YouTube made an addition to its harmful or dangerous content policy, explicitly stating that videos containing "Instructional hacking and phishing: Showing users how to bypass secure computer systems or steal user credentials and personal data” were no longer permitted on the site.
The policy also states that exceptions were made for “A video that depicts dangerous acts may be allowed if the primary purpose is educational, documentary, scientific, or artistic (EDSA), and it isn’t gratuitously graphic.”
The current state of instructable hacking videos on YouTube
This new policy doesn’t come out of nowhere. There is no shortage of videos on the platform that clearly show criminal behavior such as tutorials for cracking software which may contain serial numbers or links to cracking tools.
There are also many purely educational videos on the platform that can be seen as a form of awareness training for users.
The problem with the new policy arises out of two factors:
There is a large grey area between the two extremes. A video demonstrating a basic hacking technique like SQL injection against a prepared target is clearly educational. However it also teaches a skill that can easily be abused once mastered. Our estimates are that around 20% of hacking videos are purely malicious and purely educational respectively with the remaining 60% of contents falling into the above grey area.

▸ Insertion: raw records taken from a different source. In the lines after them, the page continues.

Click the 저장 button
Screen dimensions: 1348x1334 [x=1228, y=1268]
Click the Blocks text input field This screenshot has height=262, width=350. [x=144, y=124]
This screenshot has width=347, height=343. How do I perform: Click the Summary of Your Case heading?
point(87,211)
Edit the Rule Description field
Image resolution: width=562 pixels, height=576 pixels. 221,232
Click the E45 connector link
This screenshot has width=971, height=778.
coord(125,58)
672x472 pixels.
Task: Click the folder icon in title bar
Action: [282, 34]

YouTube heavily relies on automatic content moderation. With thousands of hours of content uploaded every day, the company struggles to perform manual human reviews of all of their contents. As such, it uses automatic content classification at several points in time. All videos are analyzed for copyright infringement and gross policy violations when uploaded and then analyzed again if they are reported by users. Notably, it is possible for videos to be removed and accounts to be blocked without any human verification. Paired with a notoriously tedious appeals process and the large grey area of information security contents on YouTube, many benevolent contents are likely to be automatically removed in the coming days and months.
The short term impact
The biggest incident within the first 24 hours of the policy change was the partial suspension of a popular educational information security account called Null Byte. It is unclear what particular videos led to the channel being singled out. Overall, it is Reflare’s opinion that the channel clearly fits into the legitimate side of educational information security content. The channel has since been restored by YouTube but this appears to be mostly due to the outcry the suspension caused on social media.
Channels with smaller and less vocal followings, or channels with more controversial contents are significantly less likely to recover.
The long term impact
The coming months will show just how many channels will be suspended under the new rules. If enforcement is reasonable, we expect no major changes. If enforcement is arbitrary or harsh, many channels will move off YouTube while others will stop producing contents altogether. This in turn could well have a negative impact on the available information security workforce into the future since many adolescents currently gain their first understanding of hacking techniques through YouTube. However, it is also reasonable to suspect that such content migrating to other platforms could well balance this out.
The channels moving off YouTube are likely to find several new homes. One group of content creators will look to move their content to PornHub. While that is a seemingly odd choice, this is precisely what happened when YouTube began limiting what gun related contents could be uploaded. A second group will likely migrate to much darker parts of the internet much more clearly related to illegal activities. The last group will turn commercial and host their contents only of for-pay platforms such as udemy. Overall, the quality of freely available information security education would suffer in this scenario.